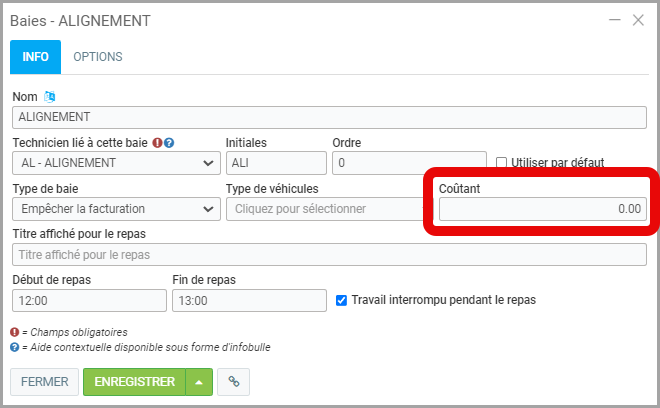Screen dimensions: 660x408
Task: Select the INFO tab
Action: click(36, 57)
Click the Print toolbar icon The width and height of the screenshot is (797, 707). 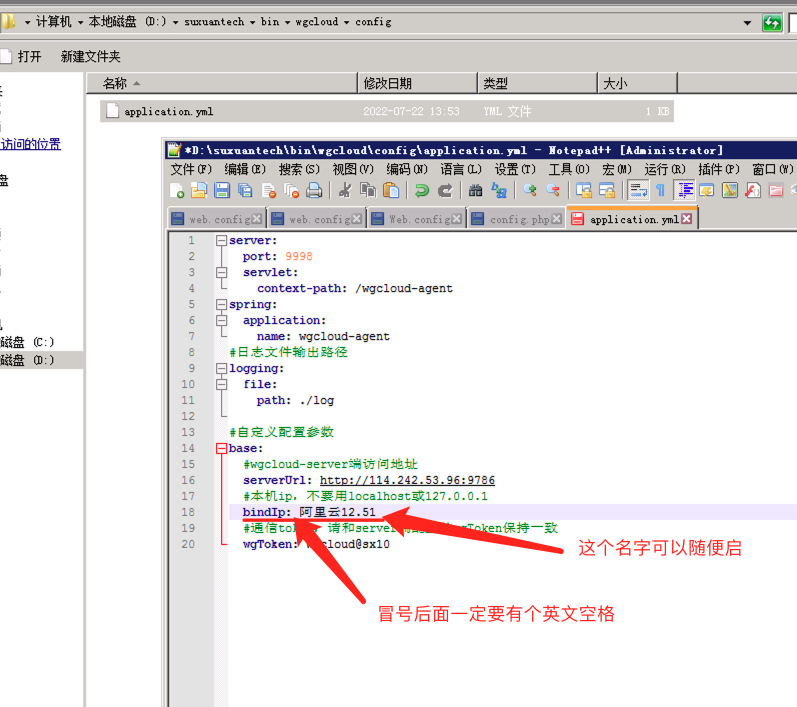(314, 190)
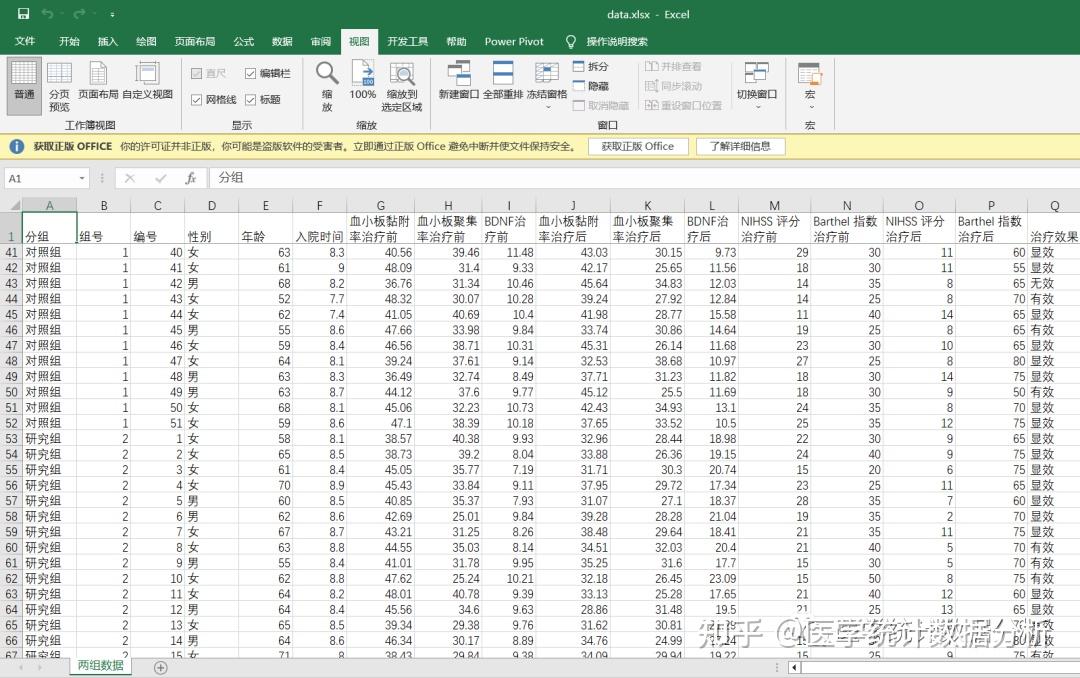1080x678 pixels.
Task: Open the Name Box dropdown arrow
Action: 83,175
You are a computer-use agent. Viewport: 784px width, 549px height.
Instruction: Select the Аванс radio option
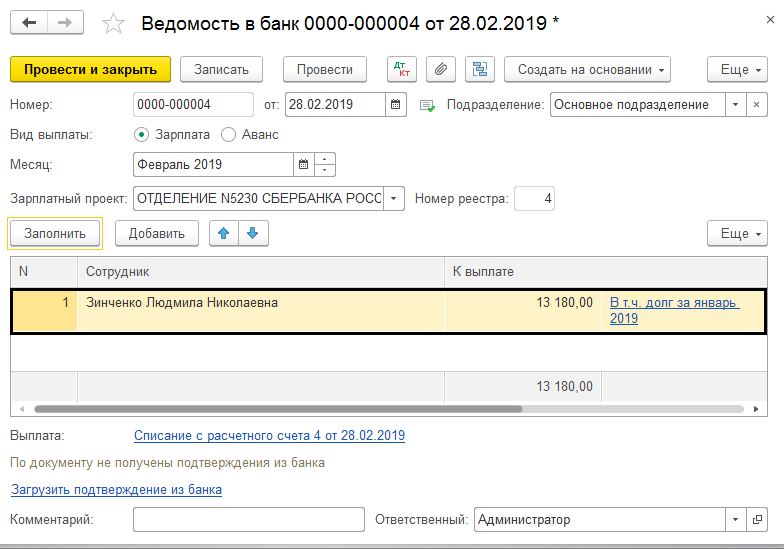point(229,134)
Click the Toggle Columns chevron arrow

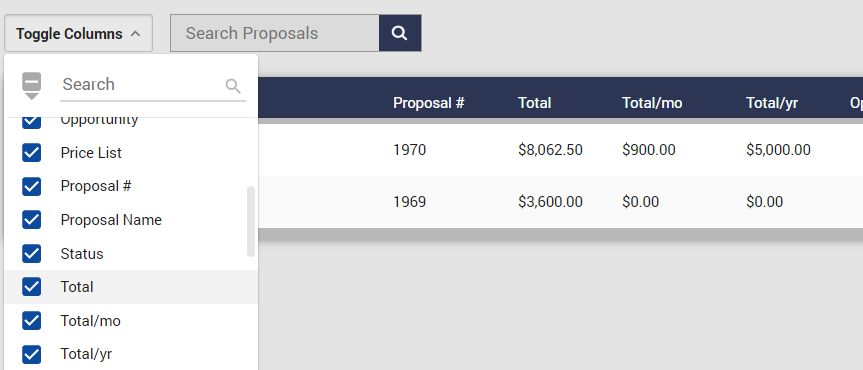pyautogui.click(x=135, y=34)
==
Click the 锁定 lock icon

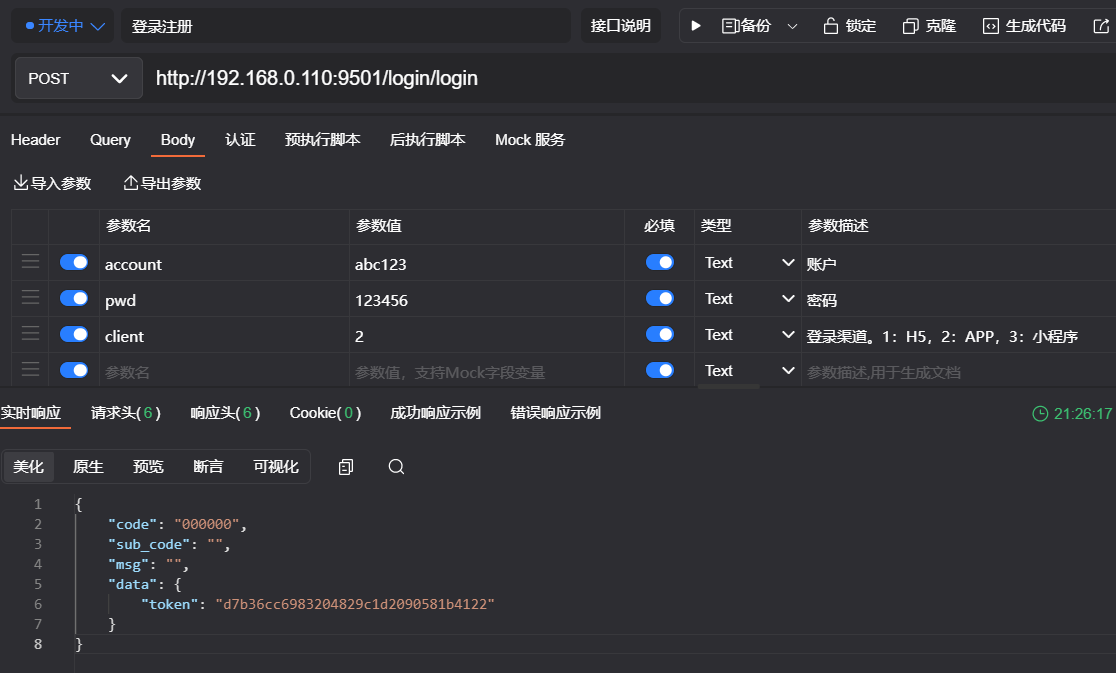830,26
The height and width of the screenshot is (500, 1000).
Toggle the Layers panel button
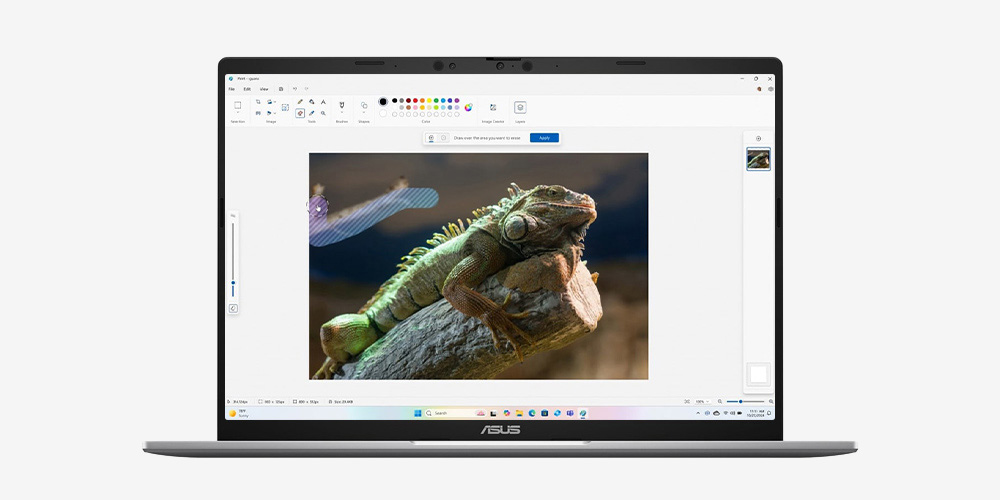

Task to complete: Return, word for word, the lines of the data above from the line with "The height and" through the line with "Toggle the Layers panel button", inclusive.

Solution for this task:
The height and width of the screenshot is (500, 1000).
Toggle the Layers panel button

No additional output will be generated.